Familial cylindomatosis is an autosomally inherited genetic condition, characterized by numerous benign tumors of skin adnexa, principally on the head and neck. The tumors arise from the hair follicles, sweat glands, and sebaceous glands, and exist as circumscribed, non-encapsulated, dermal forms without any attachment to the epidermis. In addition, the tumors are made up of numerous oval and angulated subunits, arranged in an interlocking pattern. In fact, these angulated subunits are what differentiate the tumor from spiradenomas. Other neoplasms that share clinical findings with cylindromatosis include Brooke-Speigler Syndrome, and Multiple Familial Trichoepithelioma. The subunits are surrounded by PAS positive, glassy, basement membrane.
Cylindromatosis usually affects individuals in their second or third decade of life, and shows a female preponderance. Malignant transformation is very rare. Treatment involves surgical removal and skin grafting.

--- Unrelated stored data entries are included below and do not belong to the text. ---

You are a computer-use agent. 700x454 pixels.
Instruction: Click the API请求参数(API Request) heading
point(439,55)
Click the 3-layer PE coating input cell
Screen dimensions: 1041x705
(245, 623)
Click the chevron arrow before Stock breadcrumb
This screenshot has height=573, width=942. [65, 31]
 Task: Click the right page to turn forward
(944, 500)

The gene responsible for familial cylindromatosis is the CLYD gene on chromosome 16q12-q13. The normal function of the CLYD gene is complex and diverse. CLYD has been shown to interact with various members of the pro-apoptotic NF-Kappa B signaling pathway, including TRAF-2 (TNF receptor Associated factor 2), TRIP (TRAF Interacting Protein), and IKK gamma/Nemo (I Kappa B Kinase, Gamma), and thereby, negatively regulating NF-Kappa B activation. Thus, loss of action of CLYD leads to a loss of apoptotis control, ensuing in cell proliferation. Recently, aspirin has been shown to counteract the negative effects of CLYD inactivation and induce apoptosis, and a treatment with aspirin is being considered for cylindromatosis.